Another example of an oilfield activity is hydraulic fracturing. Fracturing refers to methods used to stimulate the production of target fluids (i.e., hydrocarbons) resident in the subsurface, for example, oil, natural gas, and brines.
A fracture is a crack or surface of breakage within rock or a formation. Often, fracturing creates a fracture zone through which target fluids and hydrocarbons can more easily flow to the wellbore. A fracture zone is a zone having multiple fractures, or cracks in the formation. A typical fracture zone is shown in context, in FIG. 3.
FIG. 3 shows a diagram of hydraulic fracturing used in oilfield operation. The wellbore 30 extends to and potentially through the fracture zone 32. The vertical extent of the hydrocarbon-producing zone can be coextensive with the fracture-zone height. These two coextensive zones are shown bounded by upper bound 34 and lower bound 45. Fractures are created in a target formation by applying hydraulic pressure through perforations 36, 38, 40, 42, 44, 46 in the well casing. The perforations 36, 38, 40, 42, 44, 46 allow the fracturing fluid to flow from wellbore 30 to the target formation. The reservoir may be present beyond a single fracture zone 32 in the subterranean formation.
Hydraulic fracturing involves literally breaking or fracturing a portion of the surrounding strata, by injecting a specialized fluid into the wellbore directed at the face of the geologic formation at pressures sufficient to initiate and extend a fracture in the formation. More particularly, when a fluid is injected through a wellbore, the fluid may exit through holes or perforations in the well casing and against the face of the formation. The fluid flows at a pressure and flow rate sufficient to overcome the minimum in situ stress (also known as minimum principal regional stress) to initiate and/or extend a fracture(s) into the formation. In practice, fracturing a well can be a highly complex operation performed with orchestration of equipment, engineers and technicians, and computers that monitor rates, pressures, volumes, in real time.
During a typical fracturing job, tens of thousands of gallons of materials can be pumped into the formation at pressures high enough to actually split the formation, thousands of feet below the earth's surface. Fracturing fluids of the prior art may be based on oil, water, a combination of water and methanol or water and oil. Highly viscous fracturing fluids have been the preferred choice. As a result, pumps with great power are used to inject the fracturing fluids, as well as remove them.
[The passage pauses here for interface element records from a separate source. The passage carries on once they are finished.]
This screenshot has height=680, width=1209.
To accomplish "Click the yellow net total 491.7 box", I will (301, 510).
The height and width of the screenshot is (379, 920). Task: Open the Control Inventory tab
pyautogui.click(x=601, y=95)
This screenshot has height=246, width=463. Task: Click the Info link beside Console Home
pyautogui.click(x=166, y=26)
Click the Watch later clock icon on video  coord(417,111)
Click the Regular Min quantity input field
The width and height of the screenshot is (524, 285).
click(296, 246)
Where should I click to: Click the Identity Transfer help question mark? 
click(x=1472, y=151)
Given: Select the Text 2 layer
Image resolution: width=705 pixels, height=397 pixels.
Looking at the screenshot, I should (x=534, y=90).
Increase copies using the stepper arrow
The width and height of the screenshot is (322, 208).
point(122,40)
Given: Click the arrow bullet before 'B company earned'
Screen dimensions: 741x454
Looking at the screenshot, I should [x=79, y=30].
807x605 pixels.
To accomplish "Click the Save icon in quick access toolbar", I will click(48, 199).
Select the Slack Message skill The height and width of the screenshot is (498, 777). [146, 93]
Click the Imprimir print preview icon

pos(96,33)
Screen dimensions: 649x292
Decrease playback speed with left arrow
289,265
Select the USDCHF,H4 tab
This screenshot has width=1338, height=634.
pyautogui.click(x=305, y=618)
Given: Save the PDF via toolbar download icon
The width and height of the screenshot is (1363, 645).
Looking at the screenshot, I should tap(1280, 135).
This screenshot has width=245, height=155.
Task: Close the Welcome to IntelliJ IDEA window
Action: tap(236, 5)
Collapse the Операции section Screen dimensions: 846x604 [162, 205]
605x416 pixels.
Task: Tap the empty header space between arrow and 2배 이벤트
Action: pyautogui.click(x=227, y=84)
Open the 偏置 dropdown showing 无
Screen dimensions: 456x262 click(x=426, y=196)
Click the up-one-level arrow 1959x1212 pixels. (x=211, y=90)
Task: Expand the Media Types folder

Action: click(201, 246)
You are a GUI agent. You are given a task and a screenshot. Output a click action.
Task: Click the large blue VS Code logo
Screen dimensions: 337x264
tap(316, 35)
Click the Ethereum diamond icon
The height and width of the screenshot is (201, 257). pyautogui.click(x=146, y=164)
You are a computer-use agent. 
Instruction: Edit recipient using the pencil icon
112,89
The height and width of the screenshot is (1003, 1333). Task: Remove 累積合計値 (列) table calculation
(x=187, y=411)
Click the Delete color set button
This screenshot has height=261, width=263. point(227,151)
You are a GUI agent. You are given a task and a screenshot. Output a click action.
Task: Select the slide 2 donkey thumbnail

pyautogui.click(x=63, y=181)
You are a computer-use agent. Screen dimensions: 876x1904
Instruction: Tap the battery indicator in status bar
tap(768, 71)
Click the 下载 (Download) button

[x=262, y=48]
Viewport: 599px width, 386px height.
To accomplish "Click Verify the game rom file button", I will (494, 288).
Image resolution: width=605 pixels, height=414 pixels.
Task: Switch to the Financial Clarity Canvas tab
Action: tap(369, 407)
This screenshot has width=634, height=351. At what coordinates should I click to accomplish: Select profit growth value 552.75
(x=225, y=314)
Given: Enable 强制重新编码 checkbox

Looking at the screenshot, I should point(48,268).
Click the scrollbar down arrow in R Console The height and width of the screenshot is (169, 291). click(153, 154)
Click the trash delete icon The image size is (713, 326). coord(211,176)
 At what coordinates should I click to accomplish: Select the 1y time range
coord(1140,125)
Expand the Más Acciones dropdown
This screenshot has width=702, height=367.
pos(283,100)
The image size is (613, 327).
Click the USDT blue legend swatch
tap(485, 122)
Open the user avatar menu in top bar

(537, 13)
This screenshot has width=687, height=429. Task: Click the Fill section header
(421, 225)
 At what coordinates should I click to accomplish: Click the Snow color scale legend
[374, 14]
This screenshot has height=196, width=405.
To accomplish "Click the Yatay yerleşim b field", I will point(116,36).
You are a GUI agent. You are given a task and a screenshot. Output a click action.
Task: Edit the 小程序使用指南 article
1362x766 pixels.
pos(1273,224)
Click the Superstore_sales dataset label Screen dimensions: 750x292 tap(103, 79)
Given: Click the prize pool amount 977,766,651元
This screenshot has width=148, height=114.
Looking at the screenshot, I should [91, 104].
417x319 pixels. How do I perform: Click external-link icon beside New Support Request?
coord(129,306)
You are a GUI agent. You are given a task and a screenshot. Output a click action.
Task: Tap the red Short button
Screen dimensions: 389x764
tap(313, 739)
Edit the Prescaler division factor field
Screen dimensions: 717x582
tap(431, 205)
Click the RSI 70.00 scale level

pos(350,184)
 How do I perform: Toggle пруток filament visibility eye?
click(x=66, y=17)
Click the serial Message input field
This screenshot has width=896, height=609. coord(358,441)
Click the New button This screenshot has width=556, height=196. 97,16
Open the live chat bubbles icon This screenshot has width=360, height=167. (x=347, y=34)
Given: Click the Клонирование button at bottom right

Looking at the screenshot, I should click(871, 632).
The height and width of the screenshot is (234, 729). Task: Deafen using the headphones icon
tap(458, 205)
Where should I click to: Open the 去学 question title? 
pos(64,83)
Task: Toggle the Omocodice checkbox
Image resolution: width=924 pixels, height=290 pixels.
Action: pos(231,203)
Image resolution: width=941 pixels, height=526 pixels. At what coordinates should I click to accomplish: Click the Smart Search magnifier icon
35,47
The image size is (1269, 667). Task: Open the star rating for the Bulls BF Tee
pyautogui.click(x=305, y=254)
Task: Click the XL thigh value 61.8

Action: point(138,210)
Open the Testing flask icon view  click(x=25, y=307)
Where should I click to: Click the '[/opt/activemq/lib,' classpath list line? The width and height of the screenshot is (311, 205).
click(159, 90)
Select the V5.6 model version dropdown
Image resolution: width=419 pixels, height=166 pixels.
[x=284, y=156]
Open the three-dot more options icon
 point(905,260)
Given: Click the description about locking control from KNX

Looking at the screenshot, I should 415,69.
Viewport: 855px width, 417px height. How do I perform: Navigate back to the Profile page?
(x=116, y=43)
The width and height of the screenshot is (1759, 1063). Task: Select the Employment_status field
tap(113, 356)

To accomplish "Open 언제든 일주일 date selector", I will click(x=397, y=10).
The fracturing fluids, other than the salt content they may contain, are considered inert in the sense that they typically have low ionic concentrations when introduced to the wellbore. Fracturing fluids may also be used to transport proppants. A proppant is a solid granular material that may lodge in a fracture and support the sides of the fracture, keeping it open. A proppant may not be effective if the formation adjacent the fractures contains shale or clayey sandstone which may soften because of water adsorption.